Orchidhiker · 17/07/2024 13:40

I agree a lot with what’s been said. I would be interested to hear at what point it’s expected that kids will not want to come on holidays without partners? Or it would be unreasonable to not invite them.

Obviously 17 is different to 23 which is different to 30. When would you think that not inviting partners is strange (if ever!). Or is it more after getting married/being together for x number of years?

Edited

I still go away without DH sometimes and I am very much an adult. It's healthy to have patches of time apart

Orchidhiker · 17/07/2024 16:58

WindsurfingDreams · 17/07/2024 16:43

I still go away without DH sometimes and I am very much an adult. It's healthy to have patches of time apart

I agree it’s healthy to have time apart. My question is more about the family holiday aspect… at what stage does a family holiday start to include SOs?

this is a wider question though, obviously there’s no expectation to include a 17yr old girlfriend as part of the family. I was more thinking 24/25 year old adult children.

ibelieveshereallyistgedevil · 17/07/2024 17:28

You don’t have to, but I would. For the reasons your husband says- one teen on holiday will be bored and possibly annoying. 2 teens on holiday will entertain each other.

We have an only child and always take at least one extra on holiday with us.

SOxon · 17/07/2024 17:42

you could leave your 17 year old son at home - he has had a holiday and now you are having yours

Yousaidwhatagain · 17/07/2024 18:29

Josie234 · 17/07/2024 14:25

Divided on this!

MN is full of my DIL/ son’s partner doesn't include us, or my DS spends all of his time with his gf/wife’s family.

And yet here we are with many on here saying don't include her!

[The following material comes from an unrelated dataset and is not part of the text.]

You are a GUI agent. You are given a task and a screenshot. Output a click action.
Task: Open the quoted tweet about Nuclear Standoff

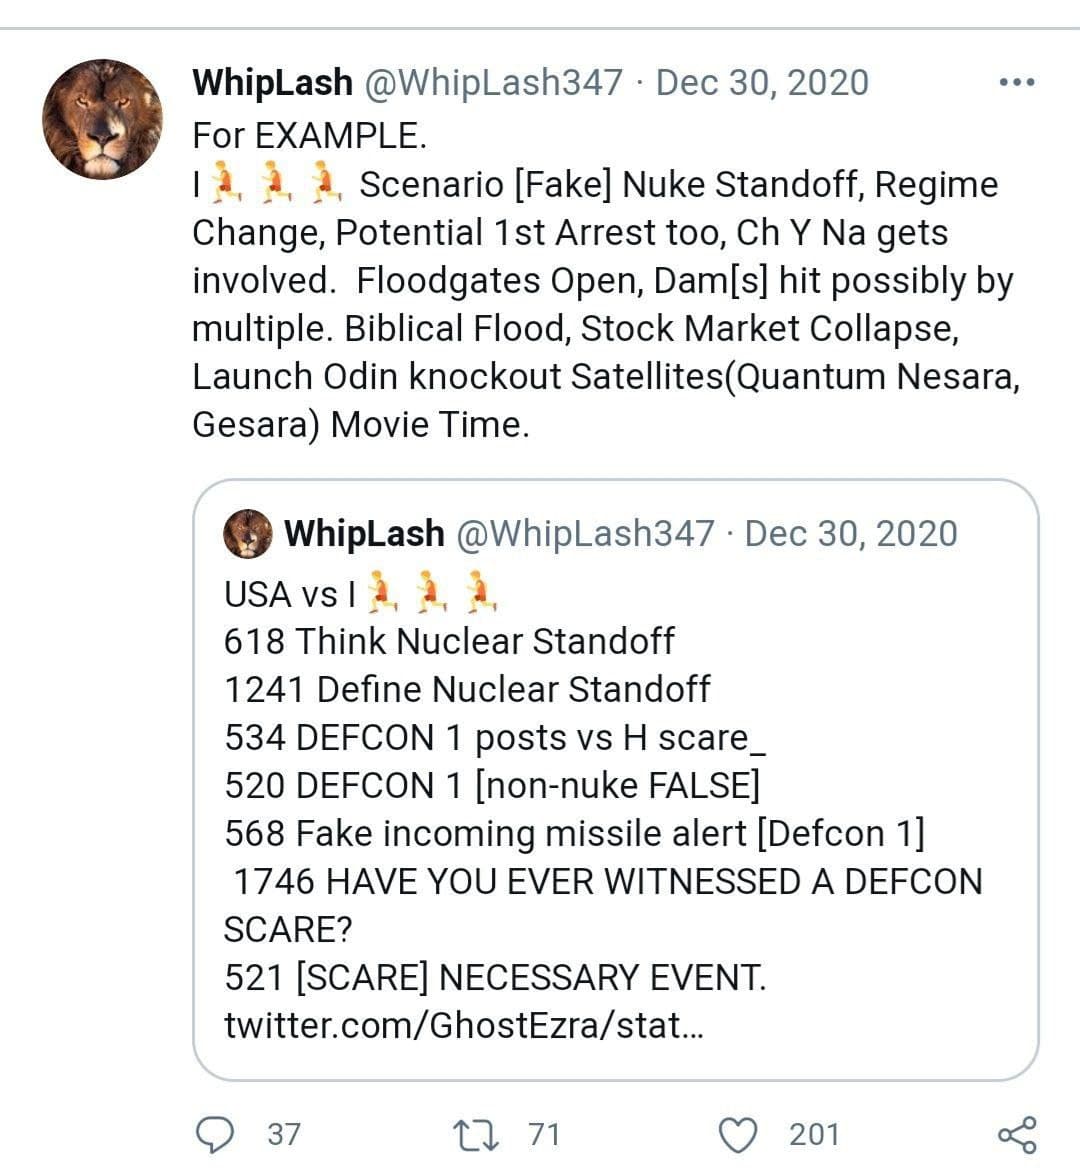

The more time you spend together, the more you will all relax in each others company.

I would include her, her family have included your DS. I would be having a quiet word with them both about being able to hear them though.

These are kids playing adults here. In what way is a 17yo an adult enough for a 'partner'. Confused

Josie234 · 17/07/2024 19:40

Yousaidwhatagain · 17/07/2024 18:29

These are kids playing adults here. In what way is a 17yo an adult enough for a 'partner'. Confused

And if the relationship continues, patterns are set, damage is done.

‘My MiL & I are so uncomfortable with each other’
‘My MIL doesn't invite us, only my DM does’.

‘’My DiL only wants to go on holiday with her family’
‘My DS spends all of his holidays with his gf’s family’.

They can be two young people in a relationship with both families treating them equally.

MrsClownland · 17/07/2024 19:52

It will cost the OP money if they have to do a tit for tat arrangement - a flight, an extra almost-adult to feed and for activities. It changes the dynamic of the holiday - only the OP can tell us if that's in a good or bad way!

TowerRavenSeven · 17/07/2024 20:07

I don’t think you need to. My son’s girlfriend’s family is taking him on vacation in a few weeks and if we were going to go as a family I wouldn’t feel the need for her to go with us. As long as she’s welcome in your home when you’re around I think that is accommodating enough.

Overtired345 · 17/07/2024 20:22

No way, I wouldn't be able to relax with someone else's teenager on my holiday.